GERB: an instrument to understand the climate's caprices

A day of GERB observations

MSG has been designed to accommodate a scientific payload in addition to the operational meteorological payload.

A one-year feasibility study of a specialized instrument able to monitor the Earth's Radiation Budget (ERB) at the top of the atmosphere (TOA) from geostationary orbit was carried out under ESA contract in 1993. After an Announcement of Opportunity in 1994, a consortium led by the United Kingdom, with Italy and Belgium as partners, proposed flying such an instrument on MSG.

The ERB is the balance between the radiation coming from the Sun and the outgoing reflected and scattered solar radiation, plus thermal infrared emissions, to space.

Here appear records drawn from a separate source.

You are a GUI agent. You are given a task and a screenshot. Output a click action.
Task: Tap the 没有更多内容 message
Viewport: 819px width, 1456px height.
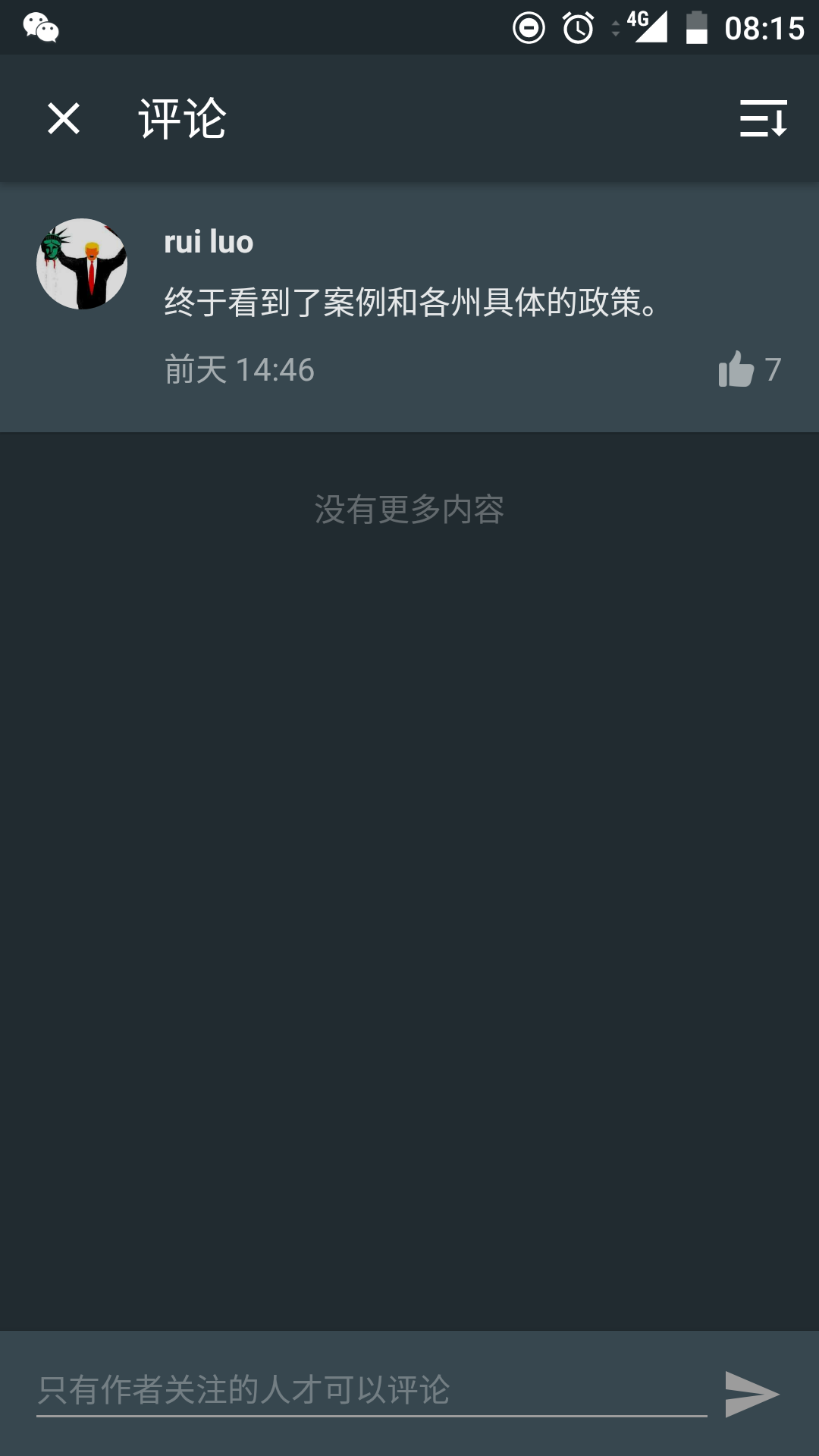(x=410, y=510)
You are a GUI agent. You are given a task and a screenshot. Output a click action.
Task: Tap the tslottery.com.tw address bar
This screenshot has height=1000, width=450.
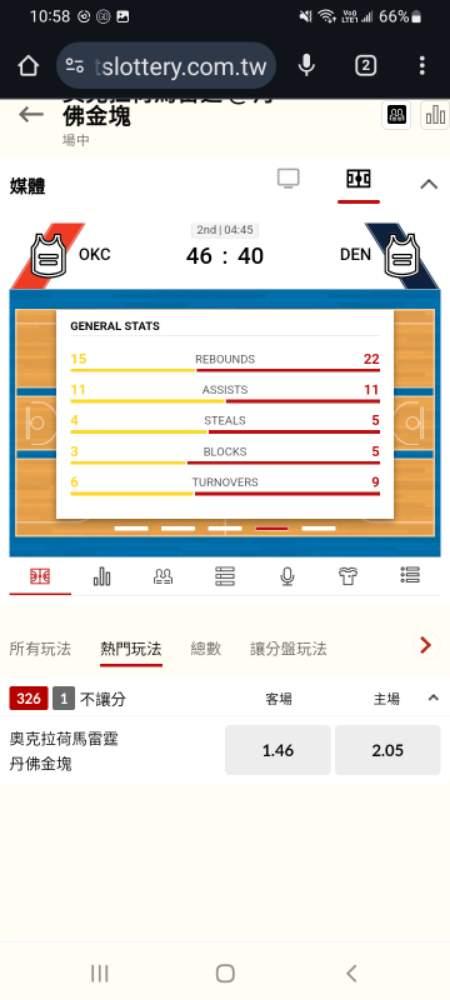coord(166,66)
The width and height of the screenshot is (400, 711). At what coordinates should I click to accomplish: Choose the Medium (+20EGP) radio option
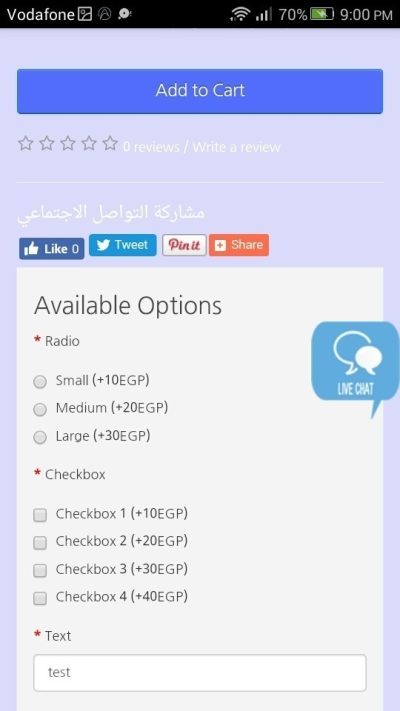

The GERB instrument (Geostationary Earth Radiation Budget), can make a unique contribution to the understanding of the Earth's climate balance, since such measurements have never been carried before from geostationary orbit. GERB is planned to fly on MSG-1. Similar versions could be flown on MSG-2/3.

The GERB instrument
GERB

Key GERB design features

  • Three mirror anastigmatic system
  • Wide band linear detector array
  • Rotating scan mechanism
  • Channel separation via quartz filter
  • Black body for thermal calibration
  • Solar diffuser for short-wavelength calibration
  • Passive thermal design
  • Separate optics and electronics units

Instrument characteristics

At the core of the GERB instrument is a broad-band, three mirror telescope housed in the Instrument Optical Unit. This views the Earth with a black wide-band detector array, providing measurements of the Earth's output radiation in a total band, and a short-wave band. The long-wave band is obtained by subtraction.